DATA FOR ANALYSIS

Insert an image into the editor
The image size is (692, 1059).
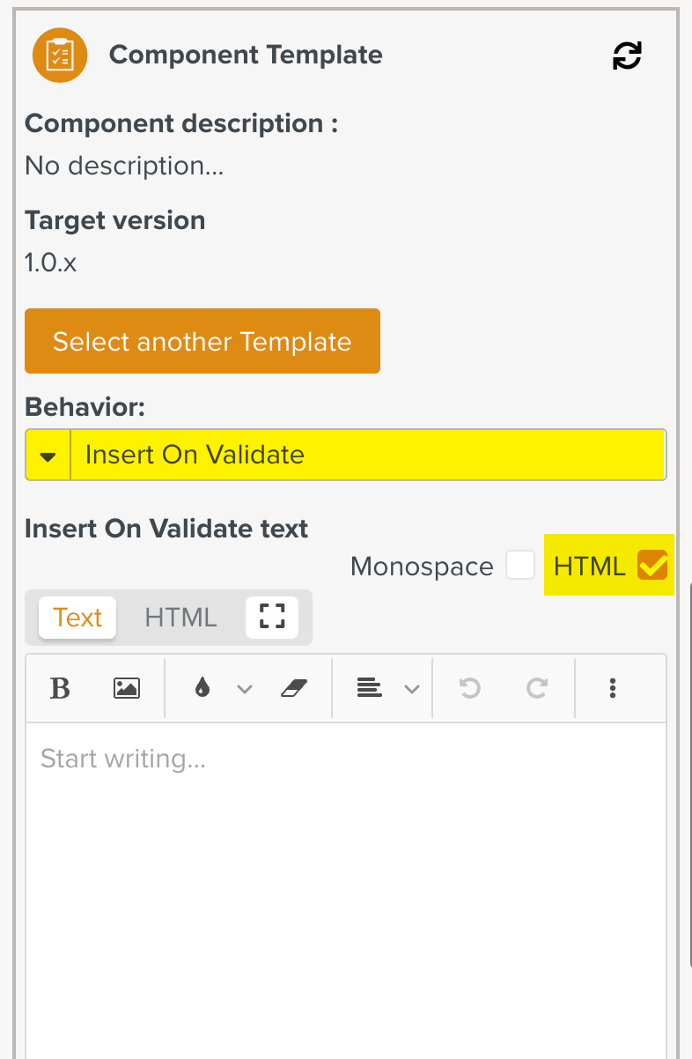(126, 688)
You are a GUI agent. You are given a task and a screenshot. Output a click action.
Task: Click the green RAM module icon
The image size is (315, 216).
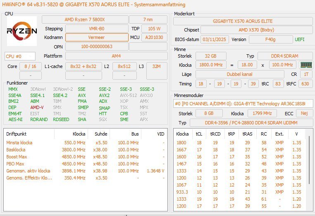305,65
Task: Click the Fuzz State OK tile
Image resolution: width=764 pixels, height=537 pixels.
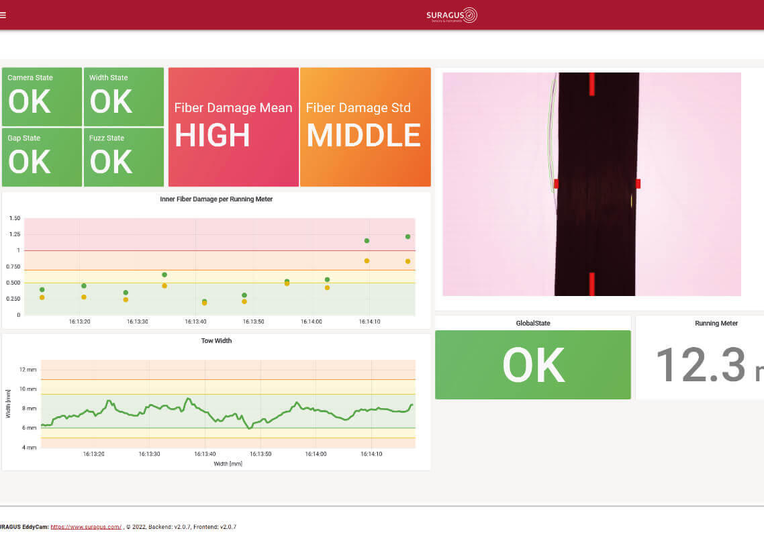Action: [124, 157]
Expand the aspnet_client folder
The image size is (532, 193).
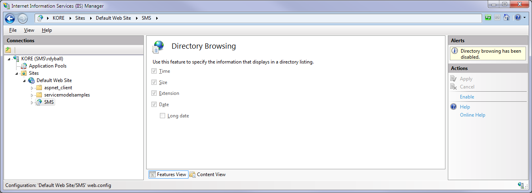coord(32,88)
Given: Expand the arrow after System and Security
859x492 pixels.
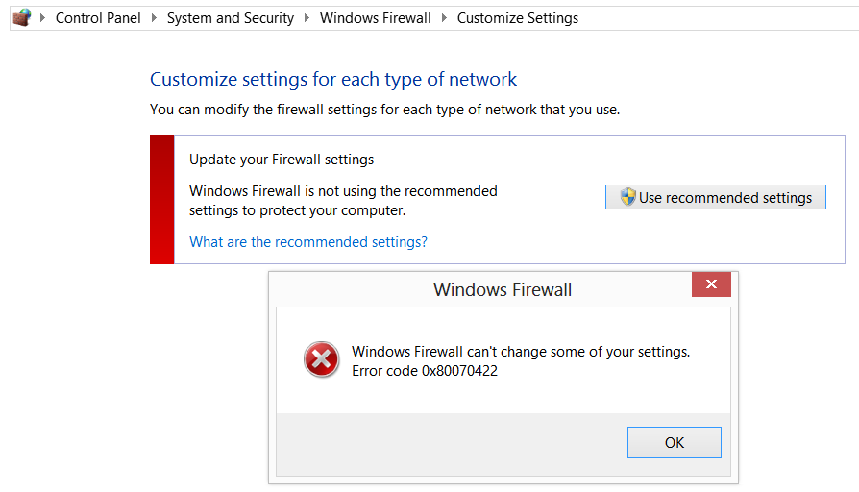Looking at the screenshot, I should [307, 18].
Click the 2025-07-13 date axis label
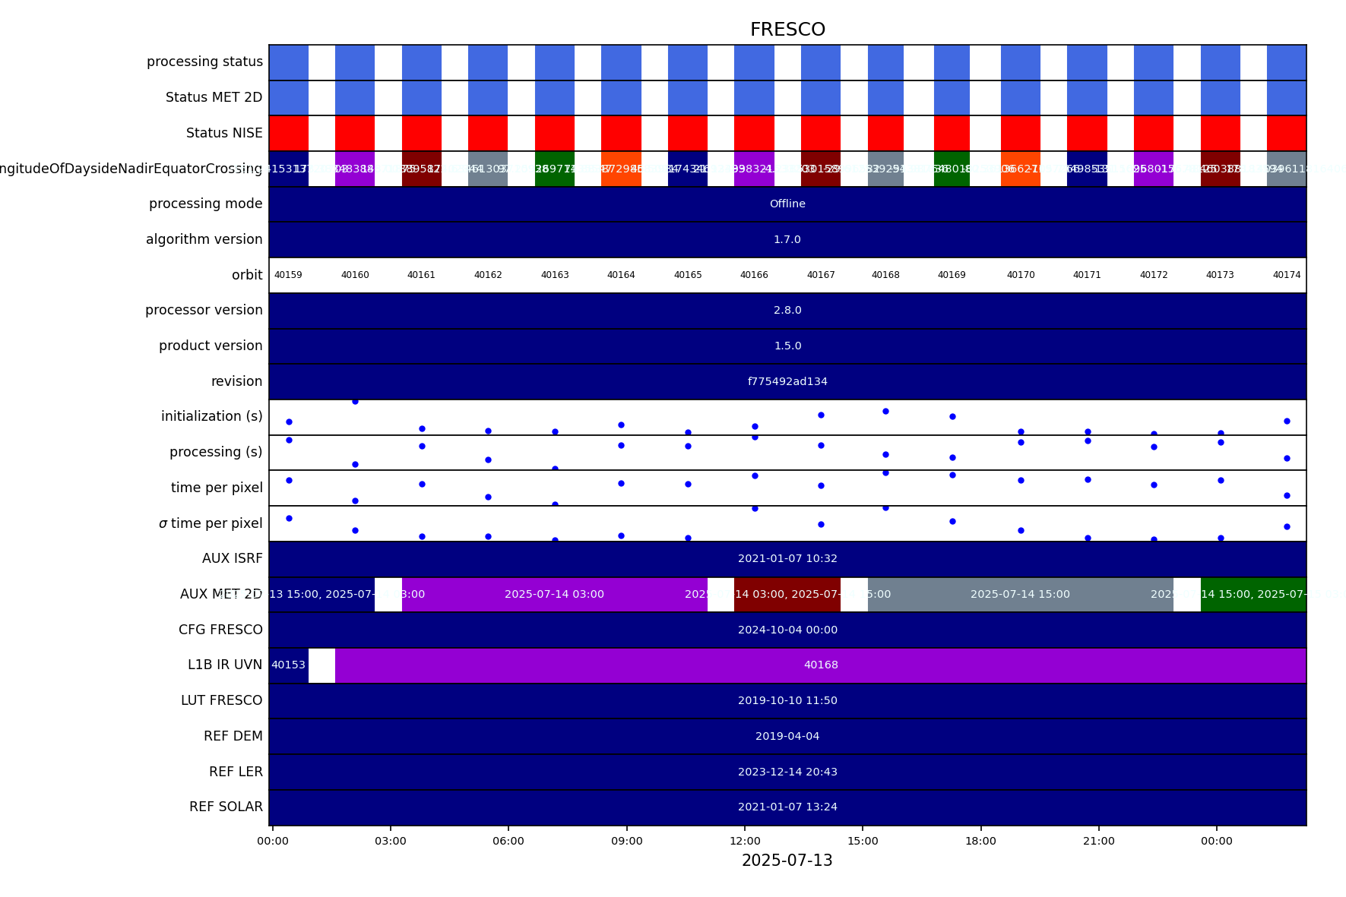Viewport: 1346px width, 897px height. [787, 861]
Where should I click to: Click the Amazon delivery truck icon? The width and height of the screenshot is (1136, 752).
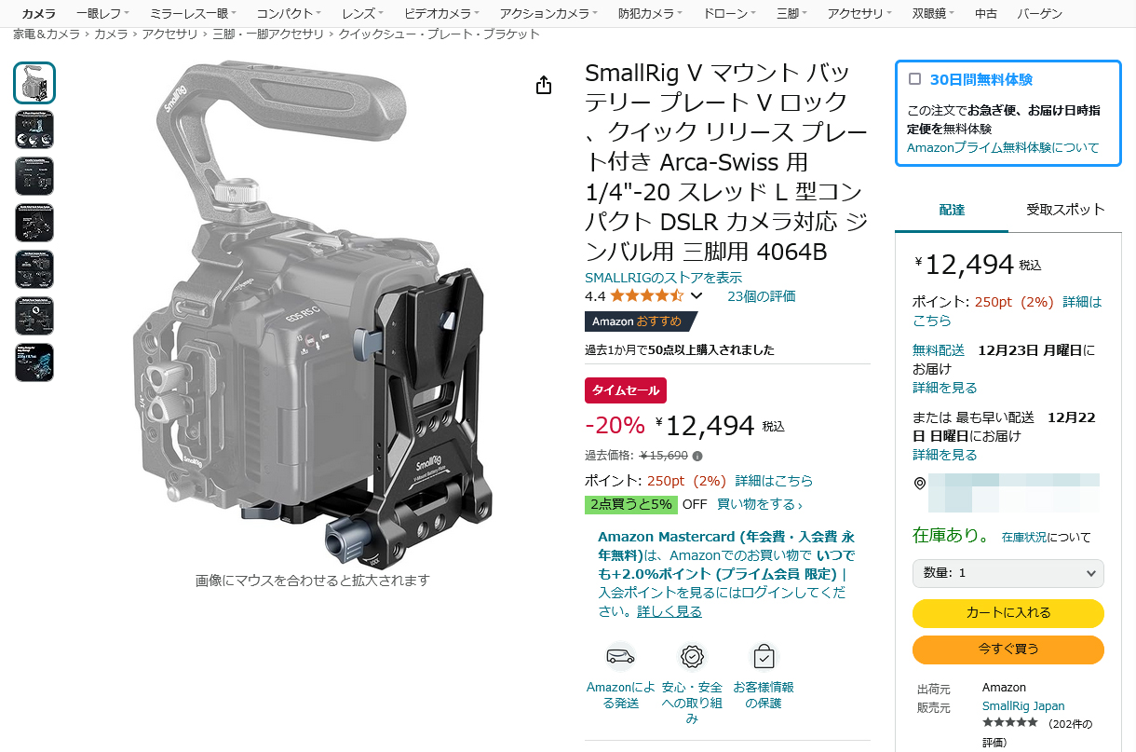tap(621, 657)
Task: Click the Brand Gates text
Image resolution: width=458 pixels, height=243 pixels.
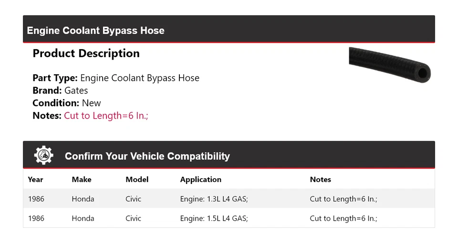Action: point(60,91)
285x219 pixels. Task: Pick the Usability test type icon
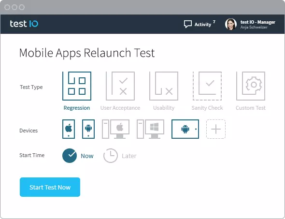click(164, 86)
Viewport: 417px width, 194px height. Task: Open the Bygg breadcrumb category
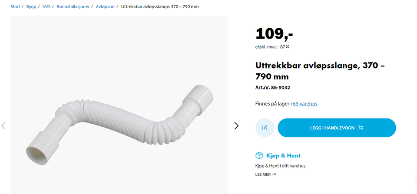[x=31, y=7]
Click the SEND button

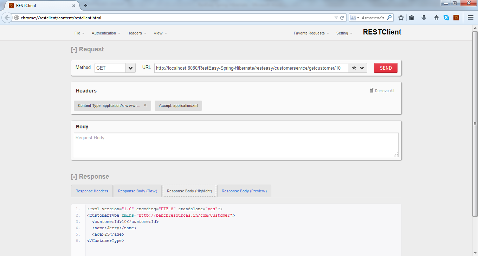[x=386, y=68]
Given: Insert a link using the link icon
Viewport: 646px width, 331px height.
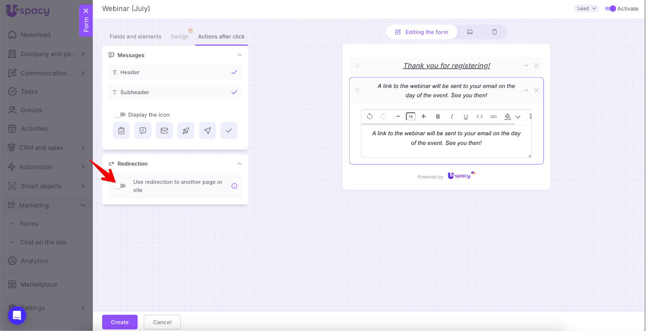Looking at the screenshot, I should click(x=493, y=117).
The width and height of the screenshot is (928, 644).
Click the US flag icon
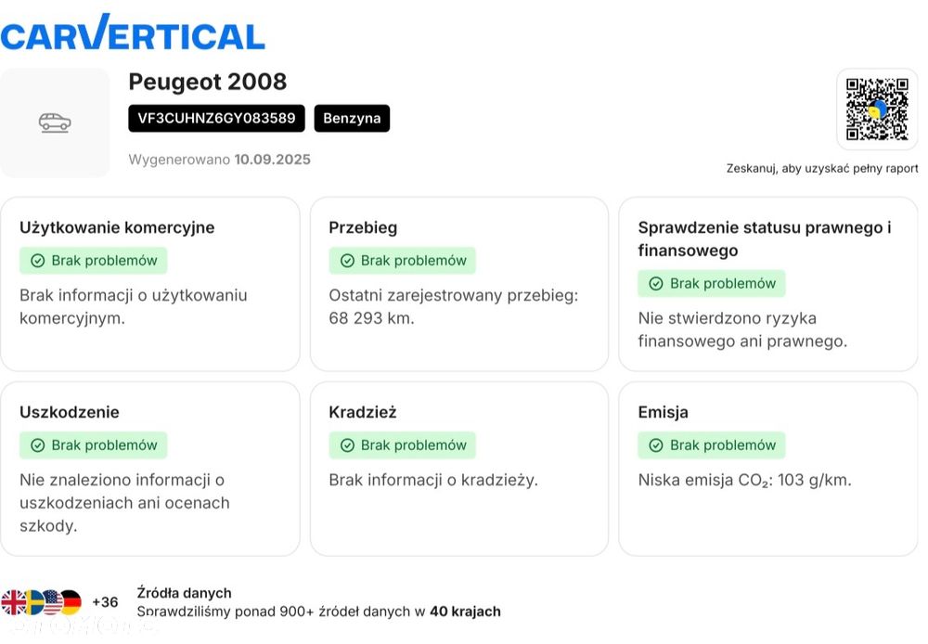53,602
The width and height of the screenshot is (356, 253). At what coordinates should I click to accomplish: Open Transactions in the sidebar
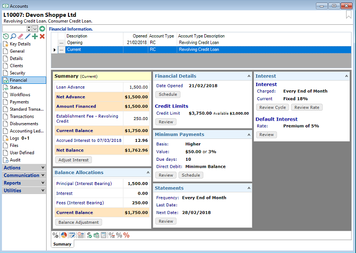pyautogui.click(x=22, y=117)
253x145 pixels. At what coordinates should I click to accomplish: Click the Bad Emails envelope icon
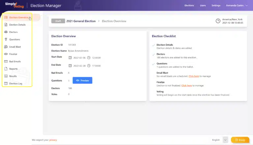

INSTRUCTIONS TO FOLLOW
Among the lines of the material above, tally those containing "Insert" and respond with the total only.

TASK ANSWER
2